Griffin and Keko were the only guests, but he only booked one room.
Key in hand, he unlocked the heavy wooden door and let it swing inward. The room was clean but basic, done in faux bamboo furniture and draped in tropical prints. He stepped inside, noting the single queen bed, and didn’t hear Keko’s footsteps following. When he turned around, she’d backed up against the porch railing, her face slightly pale as she peered into the room. It had started to rain. Again.
“I’m hungry,” she said. “Are you? I’ll find us some food.”
He didn’t know what she’d brought with her when she’d set out from the valley. “Need money?”

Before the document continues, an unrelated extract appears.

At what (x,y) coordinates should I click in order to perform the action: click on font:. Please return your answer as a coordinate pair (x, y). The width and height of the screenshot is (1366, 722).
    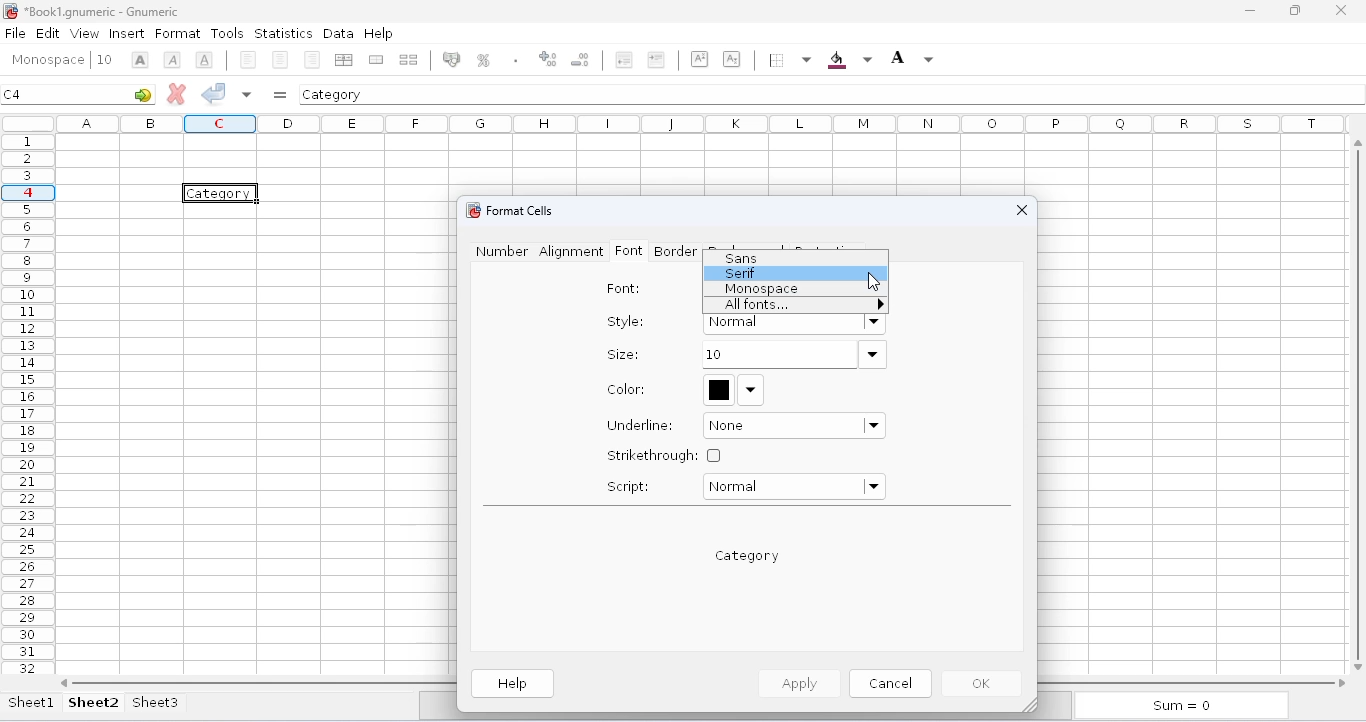
    Looking at the image, I should click on (624, 289).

She patted her pack awkwardly. “I’ve got a little.” She backed down the porch, avoiding his eyes. Before bounding down the steps, she added, “I’ll be back.”
Something in her eyes told him she wasn’t even sure that was true. Two things kept him from going after her right then and there: One, she didn’t know how to read the star map; and two, he was finally alone.
Propping open the door with his boot, he snatched the phone sitting on the table by the bed, dialed quickly, and stretched the curling, tangled cord toward the porch. Standing in the open doorway, watching Keko walk barefoot in the rain toward a dense row of connected shops done in the same old Victorian style, he listened impatiently to the ringing on the other end of the line.
A man picked up, sounding skeptical. “Yes?”
“This is Griffin Aames. Get me the premier.” The Air’s hesitation pissed him off. “Don’t even think about giving me the runaround. If he’s there and alive, I need to speak with him.”
“One moment.” There was shuffling, and muffled voices.
Keko disappeared from view, taking the awareness of her signature with it. He tried not to let it worry or bother him, but he found himself mumbling into the receiver, “Come on. Come on.”